Besides, sometimes the mapping from name to denotation can be modified, as in Python, C, Java, etc., which seemingly makes it possible for variables, well, yes, to vary. In that light, ML’s take of having immutable names and having a specific kind of mutable values (namely references) is pretty logical: a variable does not vary, but the reference it denotes may mutate. (In denotational-semantics parlance, the environment maps names to locations and the store maps locations to storable values.)

Then there is scope, which determines where to look for to find the denotation of a name in its context: is this context lexical, i.e., solely based on where this name was declared (i.e., on the grammatical structure of the program at hand), or dynamic, i.e., also depending on when this name was declared last (i.e., on the way the program has been executed so far)?

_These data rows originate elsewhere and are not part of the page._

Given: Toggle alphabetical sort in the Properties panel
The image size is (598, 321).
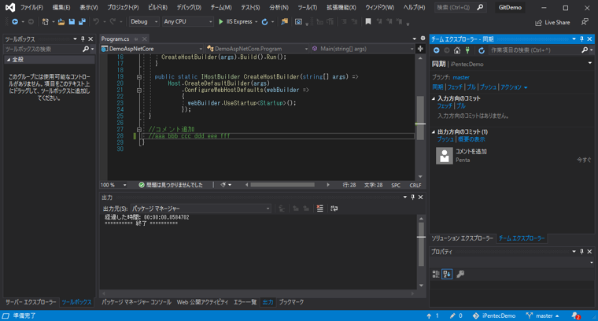Looking at the screenshot, I should 447,274.
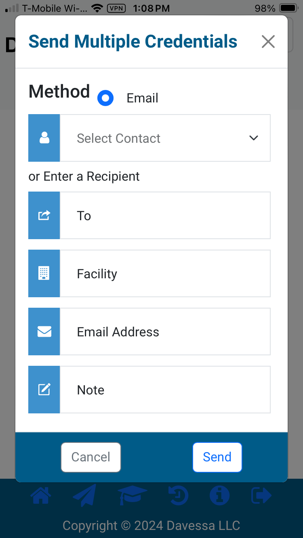The width and height of the screenshot is (303, 538).
Task: Close the Send Multiple Credentials dialog
Action: 268,42
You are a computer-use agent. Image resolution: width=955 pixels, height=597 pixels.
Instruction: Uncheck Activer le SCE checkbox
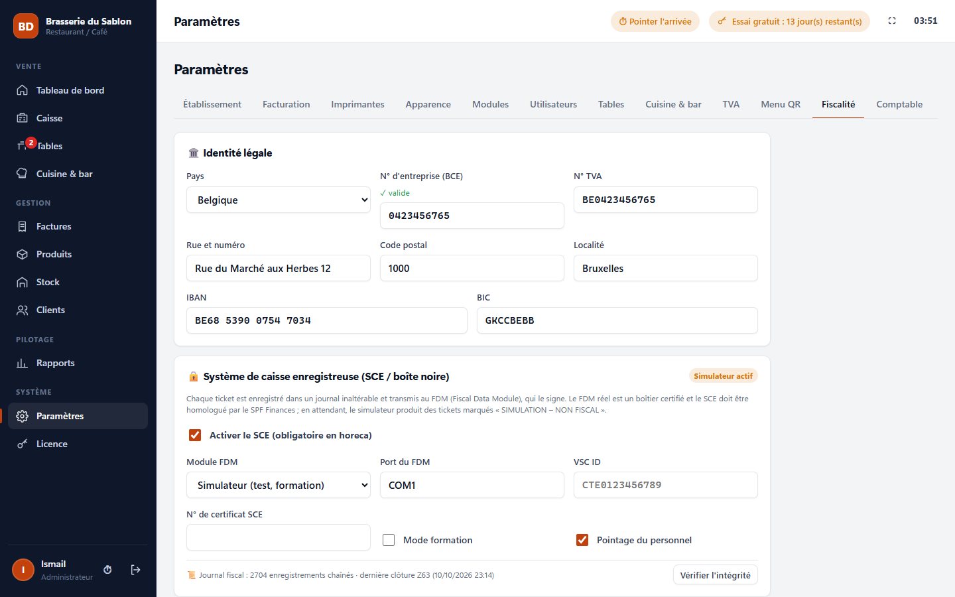pos(195,435)
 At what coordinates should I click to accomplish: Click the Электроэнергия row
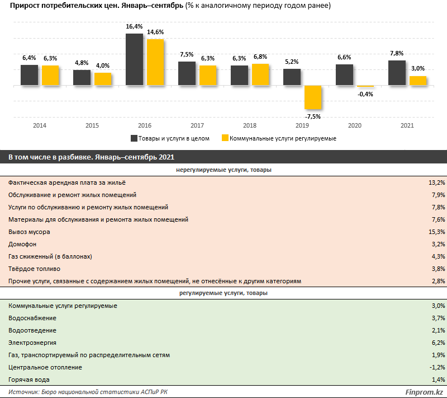coord(224,343)
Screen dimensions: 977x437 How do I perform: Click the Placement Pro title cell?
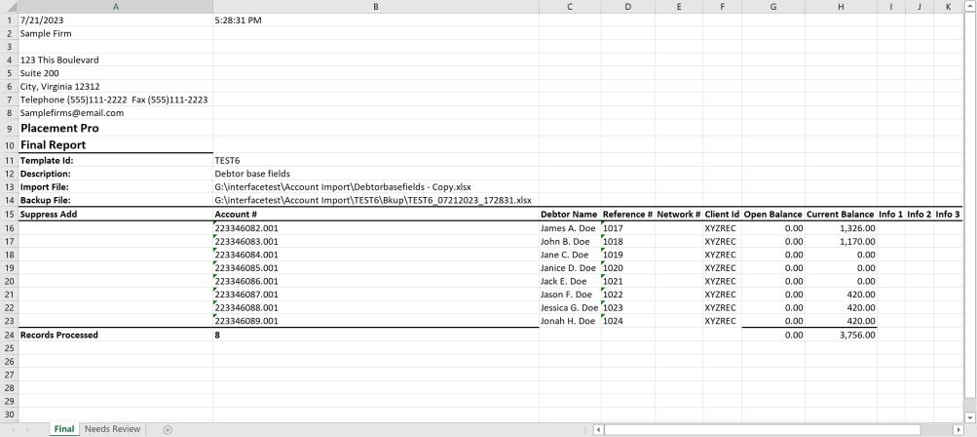pos(59,128)
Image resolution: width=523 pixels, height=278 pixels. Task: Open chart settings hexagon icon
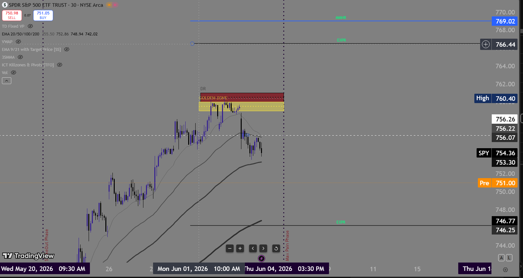click(x=505, y=270)
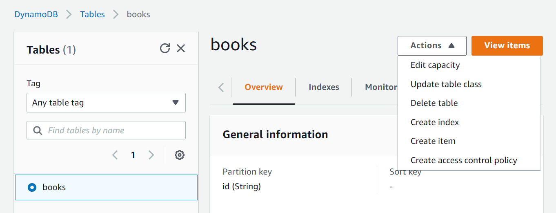
Task: Open the Any table tag dropdown
Action: coord(106,103)
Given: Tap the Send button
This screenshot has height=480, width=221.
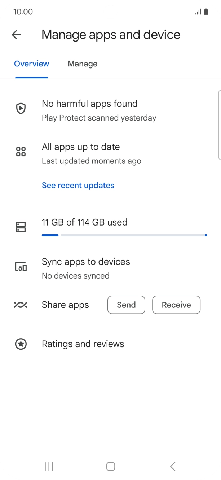Looking at the screenshot, I should click(126, 305).
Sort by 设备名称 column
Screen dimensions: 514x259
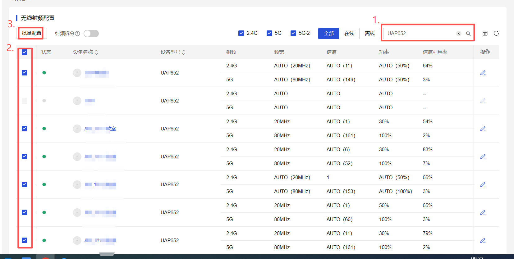pos(96,52)

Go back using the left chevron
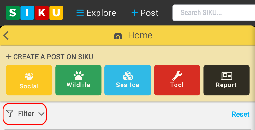pyautogui.click(x=6, y=35)
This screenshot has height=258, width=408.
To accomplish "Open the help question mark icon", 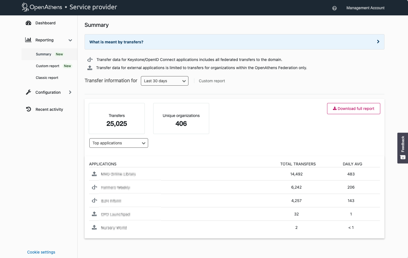I will (x=334, y=8).
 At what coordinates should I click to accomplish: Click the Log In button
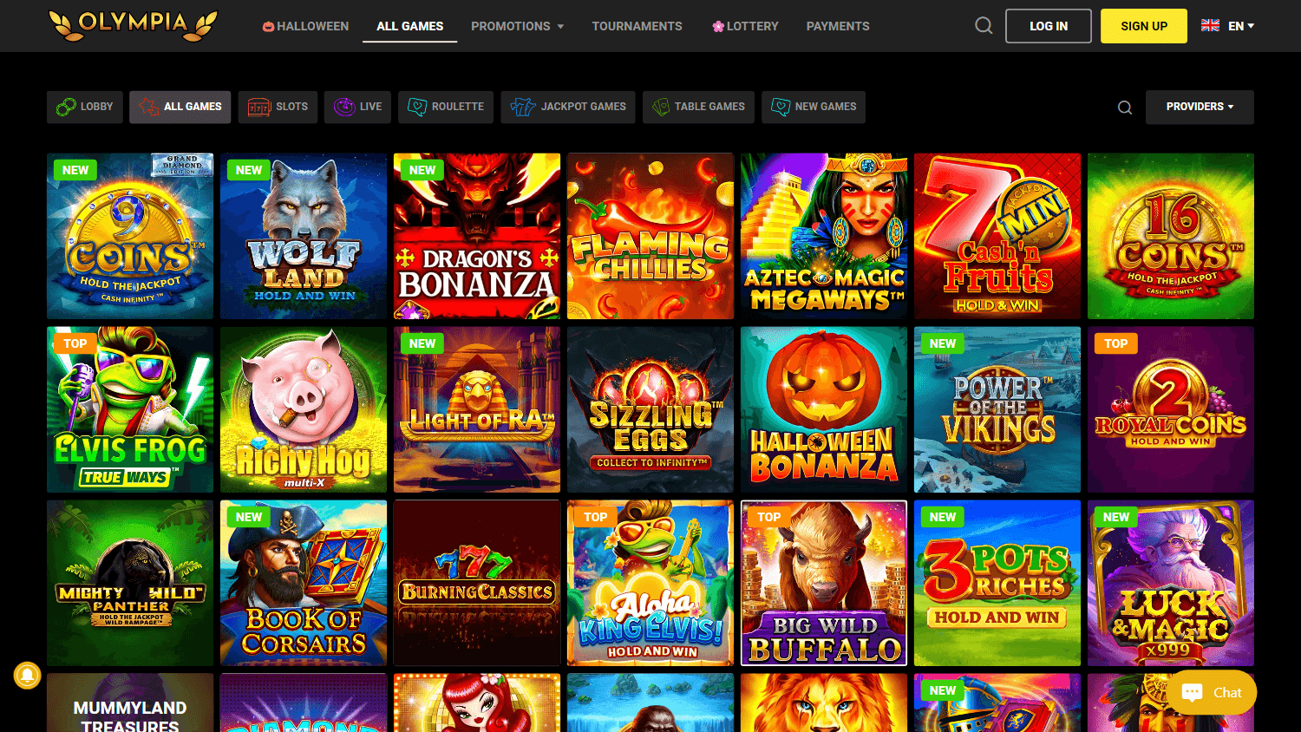[x=1049, y=26]
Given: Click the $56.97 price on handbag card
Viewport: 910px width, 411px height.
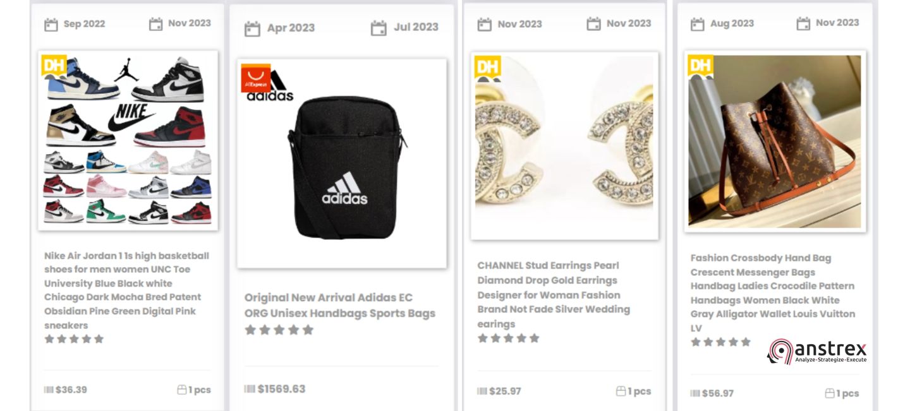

And then there is also the binding strategy (call by value, call by name, call by need, call by reference, and whatnot), which determines the nature of what is denoted: the result of evaluating an expression (call by value), the promise of evaluating an expression (call by name), the promise of evaluating an expression and to remember the result of this evaluation (call by need), or then again the pointer to a denotable value (call by reference), the copy of a denotable value (call by copy/value), etc.

Not being aware of most of these dimensions (nor even of the existence of these dimensions), no wonder that newcomers find variables confusing: no simplistic explanation fits.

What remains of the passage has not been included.